Despite the potential war crimes carried out by the Russian military on the people of Ukraine, Ukrainian President Volodymyr Zelenskyy said that he would continue to push for peace.

The New York Post reported that Zelenskyy said, “No one wants to negotiate with a person or people who tortured this nation. It’s all understandable. And as a man, as a father, I understand this very well.”

Russian President Vladimir Putin has been intensely condemned for possible war crimes carried out by the Russian military that were uncovered as its forces withdrew from the areas around Ukraine’s capital city of Kyiv.

As they regained ground in the areas surrounding Kyiv, Ukrainian forces uncovered mass graves filled with civilians in the suburbs surrounding the city. They also found surface streets littered with the corpses of civilians.

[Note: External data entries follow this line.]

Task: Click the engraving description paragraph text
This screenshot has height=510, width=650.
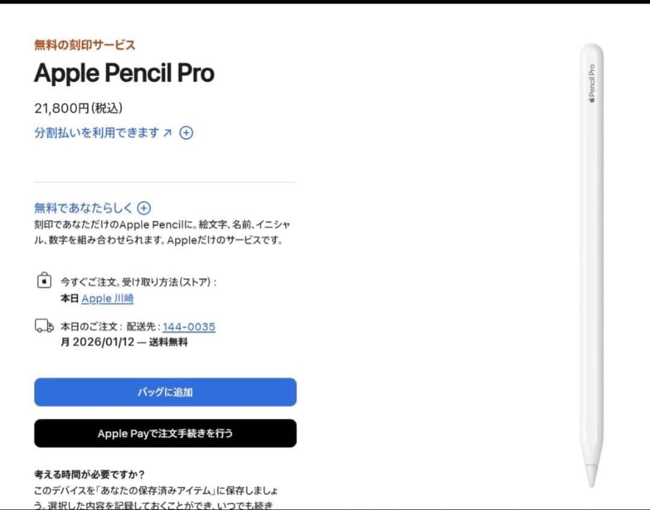Action: coord(162,232)
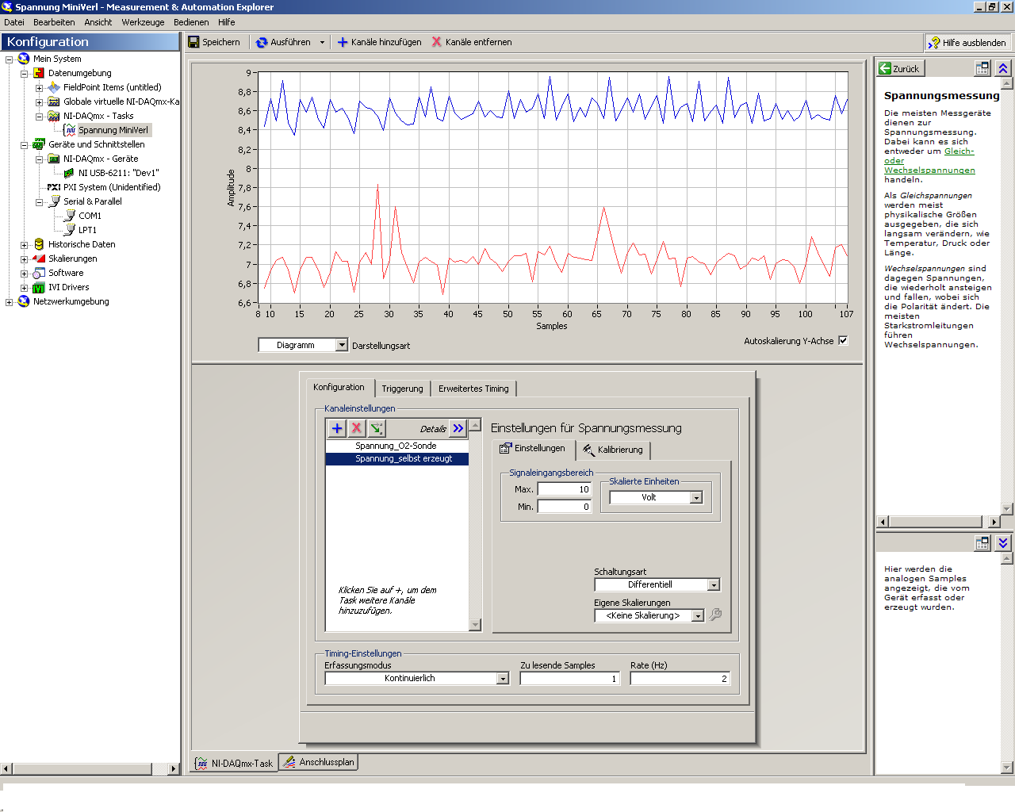This screenshot has height=812, width=1015.
Task: Click the Hilfe ausblenden button
Action: click(968, 43)
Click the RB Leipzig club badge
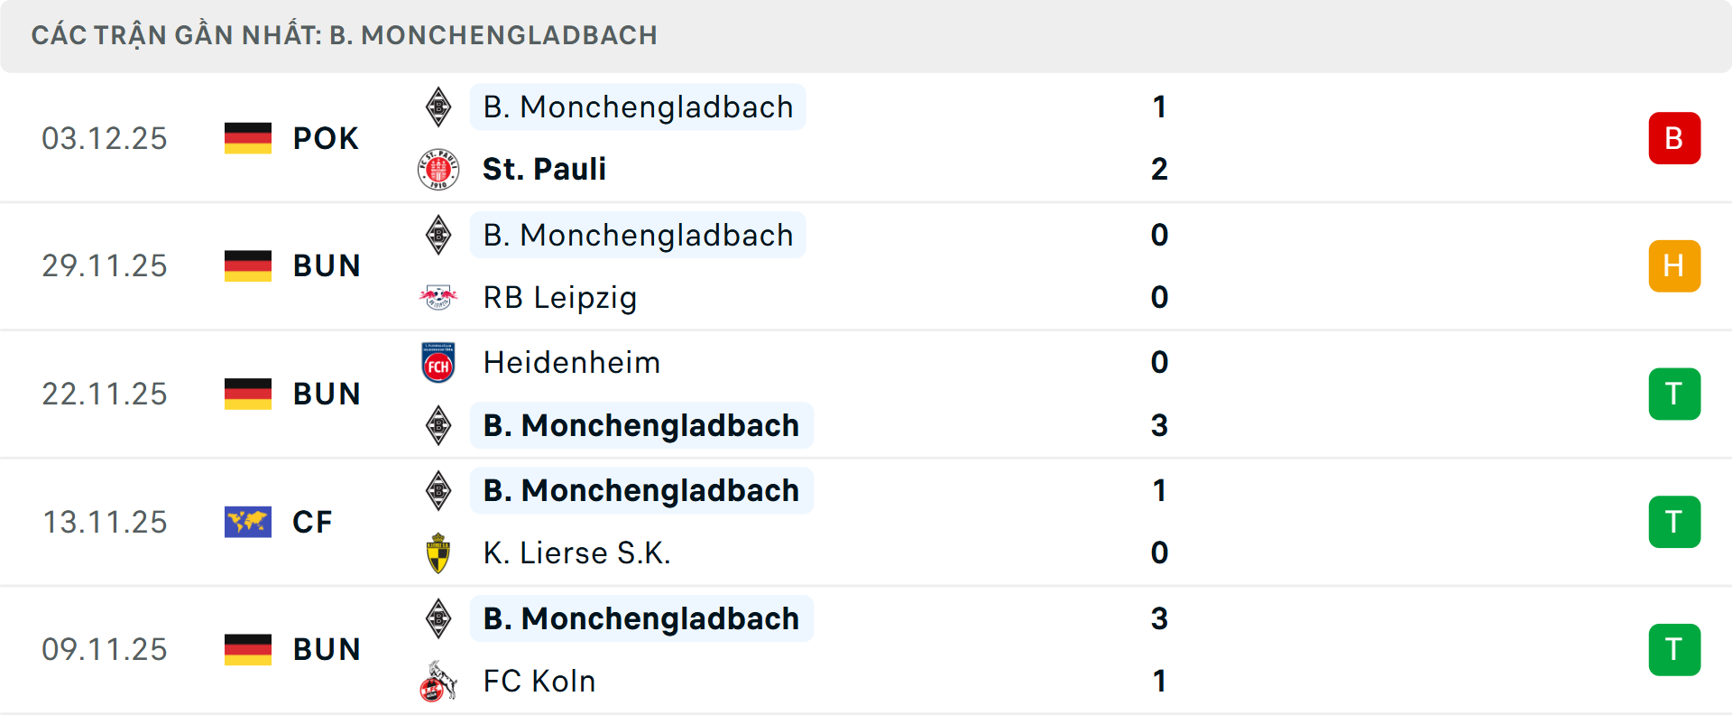1732x715 pixels. [x=439, y=297]
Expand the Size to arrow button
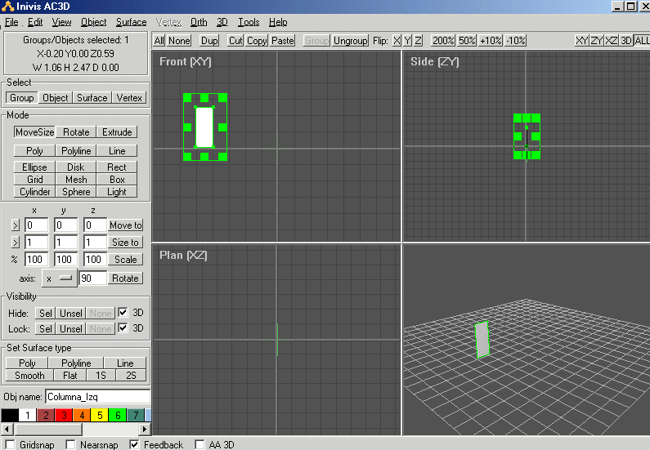The width and height of the screenshot is (650, 450). point(16,243)
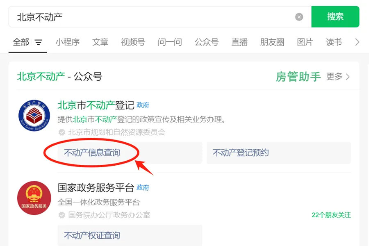Clear the search field with the X icon

coord(299,17)
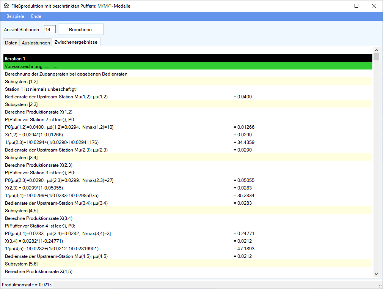The width and height of the screenshot is (383, 289).
Task: Switch to the Daten tab
Action: (x=11, y=43)
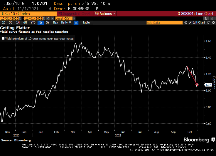The image size is (216, 156).
Task: Open Suggested Charts
Action: pyautogui.click(x=74, y=14)
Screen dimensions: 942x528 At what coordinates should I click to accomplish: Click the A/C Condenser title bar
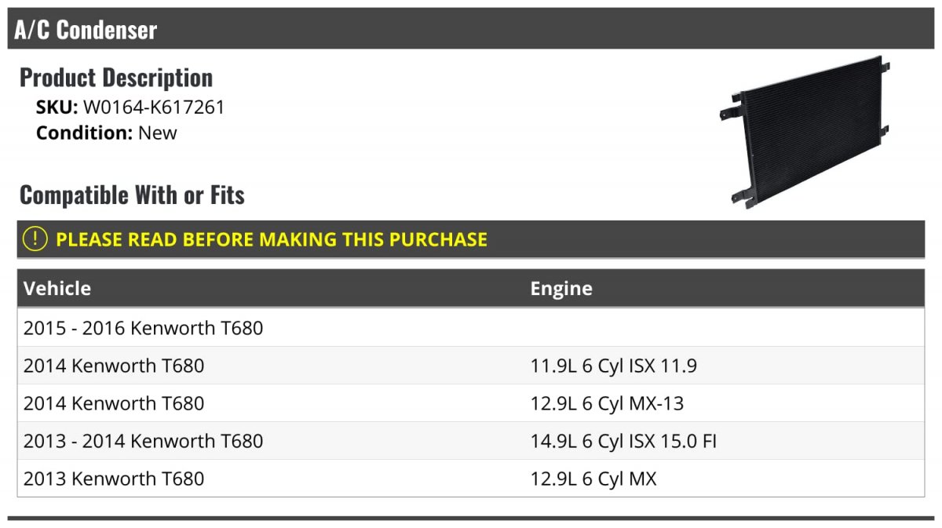(x=471, y=30)
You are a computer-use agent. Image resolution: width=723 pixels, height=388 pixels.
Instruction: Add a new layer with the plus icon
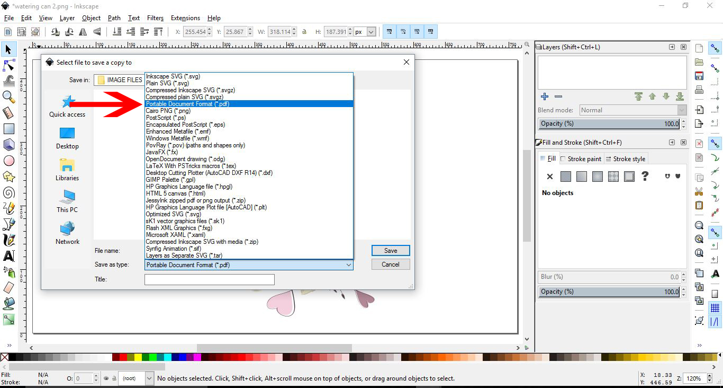(544, 96)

Many of the slaughtered civilians bore marks of torture and execution. Civilian bodies were found with their hands tied behind their backs, and many had seemingly fatal gunshot wounds at the base of their skulls.

Russian forces have also bombed civilian gathering places such as train stations and medical facilities.

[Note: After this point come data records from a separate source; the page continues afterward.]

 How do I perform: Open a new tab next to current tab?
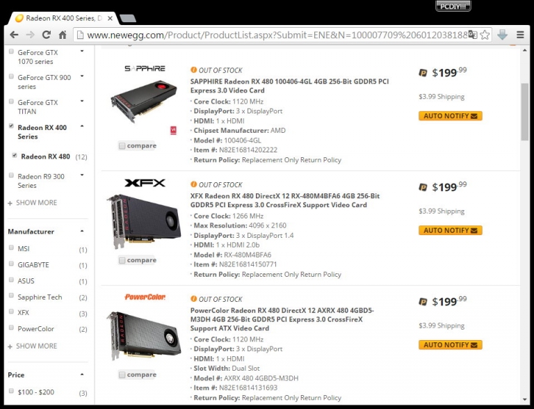[128, 18]
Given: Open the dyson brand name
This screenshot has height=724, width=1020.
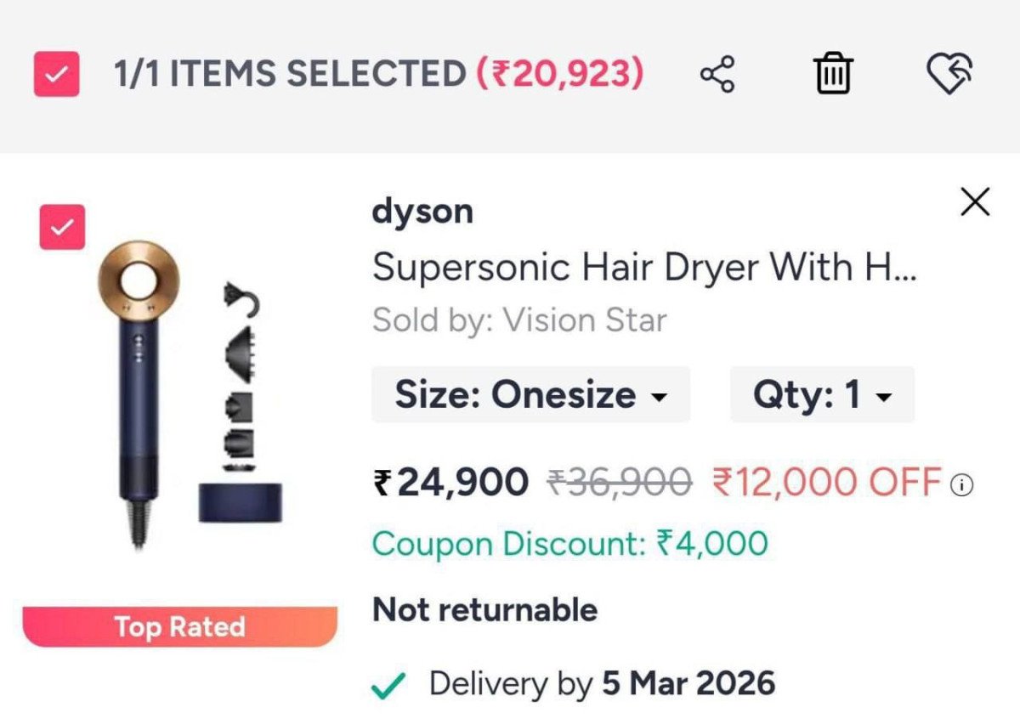Looking at the screenshot, I should (422, 212).
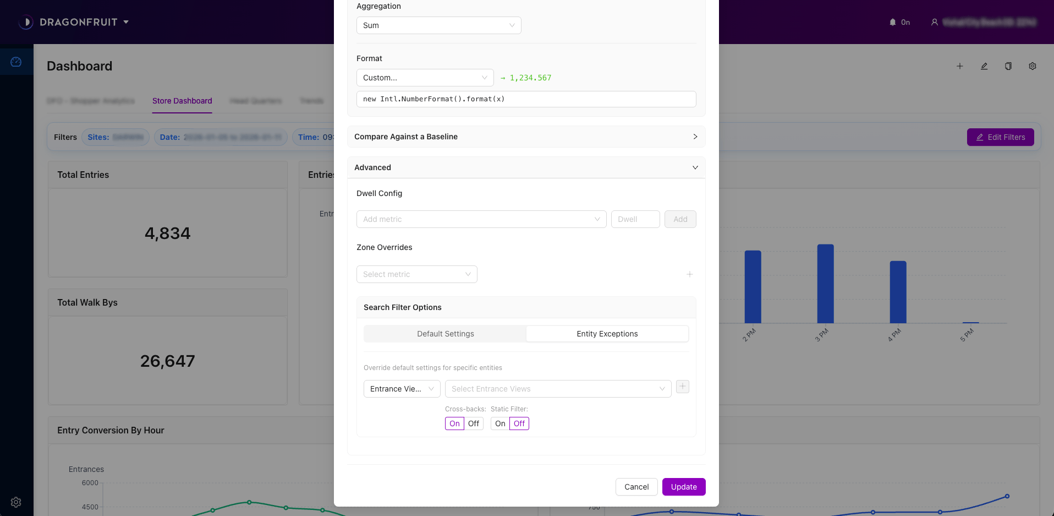This screenshot has height=516, width=1054.
Task: Click the plus icon beside Zone Overrides
Action: (x=689, y=274)
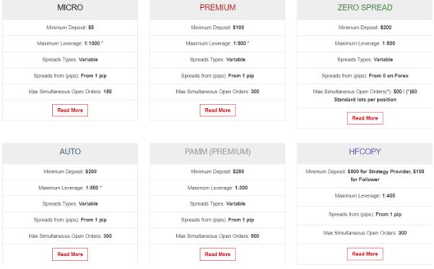Click PREMIUM Minimum Deposit $100 row
Viewport: 434px width, 269px height.
[x=217, y=27]
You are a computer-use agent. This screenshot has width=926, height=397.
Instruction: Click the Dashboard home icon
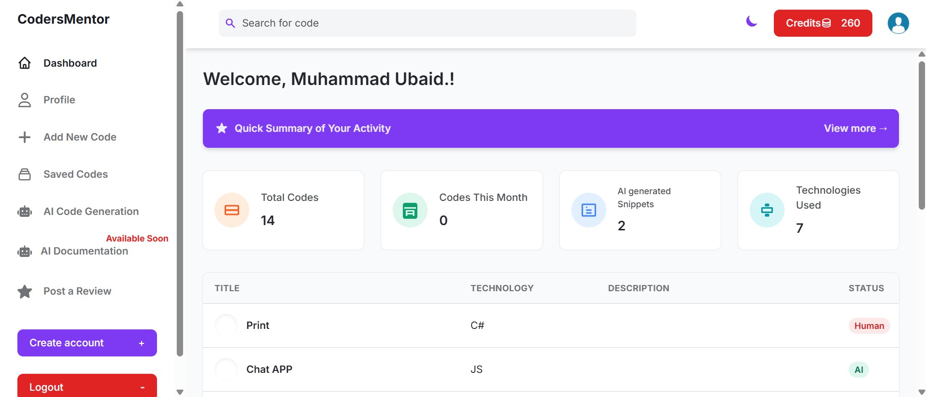tap(25, 63)
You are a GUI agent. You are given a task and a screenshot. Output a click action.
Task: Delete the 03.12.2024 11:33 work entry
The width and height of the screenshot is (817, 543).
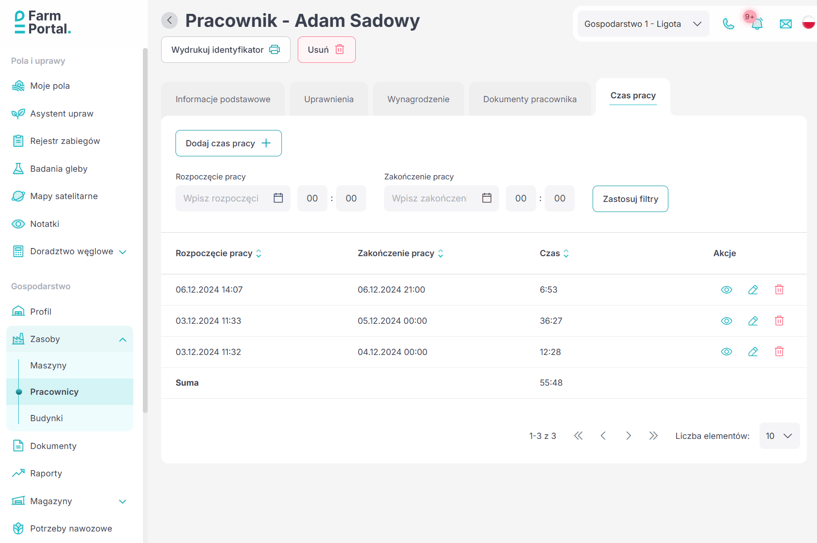coord(779,321)
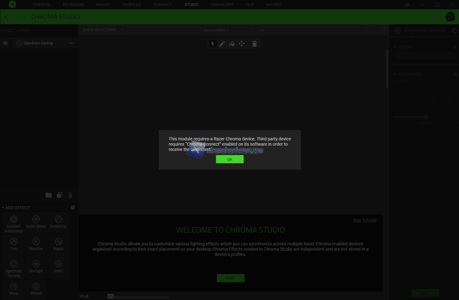Add the Wave effect

tap(14, 289)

Zelenskyy said, “We don’t want to lose opportunities, if we have them, for a diplomatic solution.”

He added, “We have to fight, but fight for life. You can’t fight for dust when there is nothing and no people. That’s why it is important to stop this war.”

The Russian forces that withdrew from Kyiv are currently believed to be regathering in preparation for an attack on Donbas in Ukraine’s eastern region.

Zelenskyy said that Ukrainian forces currently fighting their Russian counterparts in the eastern regions of Ukraine are in “the heart of the war.”

He said, “It’s beating. We’re fighting. We’re strong. And if it stops beating, we will be in a weaker position.”

Zelenskyy is reportedly frustrated with the lack of military equipment being supplied to Ukraine by the U.S. and its allies in Western Europe. He indicated that he was grateful for what had been done for his country but suggested that much more needed to be done by the wealthy nations allied with Ukraine.

He said, “Of course, it’s not enough,” when asked whether the supplies his country had been given up to this point was enough to turn the tide of the war in Ukraine’s favor.

Despite Zelenskyy’s insistence that he is actively working to make peace with his Russian adversaries, when presented with the opportunity to make peace in mid-March he rejected the offer.

Israeli leadership, serving as diplomatic emissaries, conveyed to Zelenskyy that if Ukraine were to alter its constitution in a way that permanently committed the country from joining NATO, recognized Crimea as Russian territory, and recognized Donetsk and Luhansk as independent states, then Russia would end its invasion of Ukraine.